**ASSIGNMENT**
Could you return every line of the records below that contains the word "Share"?

**RECORDS SUPPLIED**

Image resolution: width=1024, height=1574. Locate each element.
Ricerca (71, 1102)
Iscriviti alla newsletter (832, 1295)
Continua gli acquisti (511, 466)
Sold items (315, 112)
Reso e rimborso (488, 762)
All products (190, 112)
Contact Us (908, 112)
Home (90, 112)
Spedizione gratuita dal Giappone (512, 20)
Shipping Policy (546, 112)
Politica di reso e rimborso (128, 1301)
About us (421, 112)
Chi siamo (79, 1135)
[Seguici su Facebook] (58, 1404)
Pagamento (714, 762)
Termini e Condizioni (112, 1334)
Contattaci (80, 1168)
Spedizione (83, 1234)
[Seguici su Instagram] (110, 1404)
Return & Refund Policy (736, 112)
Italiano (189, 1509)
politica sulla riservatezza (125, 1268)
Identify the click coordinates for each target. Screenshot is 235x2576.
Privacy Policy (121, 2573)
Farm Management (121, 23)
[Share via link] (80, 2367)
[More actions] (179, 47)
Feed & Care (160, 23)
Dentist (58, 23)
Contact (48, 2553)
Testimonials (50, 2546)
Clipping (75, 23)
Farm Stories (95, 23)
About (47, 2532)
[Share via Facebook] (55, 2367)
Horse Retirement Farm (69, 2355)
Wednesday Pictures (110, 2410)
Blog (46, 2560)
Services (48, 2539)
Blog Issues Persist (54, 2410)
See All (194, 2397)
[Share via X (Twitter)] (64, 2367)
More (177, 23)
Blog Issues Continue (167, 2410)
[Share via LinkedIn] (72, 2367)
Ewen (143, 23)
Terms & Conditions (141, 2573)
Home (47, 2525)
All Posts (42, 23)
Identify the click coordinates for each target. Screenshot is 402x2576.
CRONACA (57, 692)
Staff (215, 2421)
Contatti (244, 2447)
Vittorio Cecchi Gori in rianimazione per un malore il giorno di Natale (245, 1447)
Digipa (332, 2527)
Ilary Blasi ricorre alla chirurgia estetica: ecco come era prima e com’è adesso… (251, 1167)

**RESPONSE AREA**
[Share via link] (80, 2367)
[Share via Facebook] (55, 2367)
[Share via X (Twitter)] (64, 2367)
[Share via LinkedIn] (72, 2367)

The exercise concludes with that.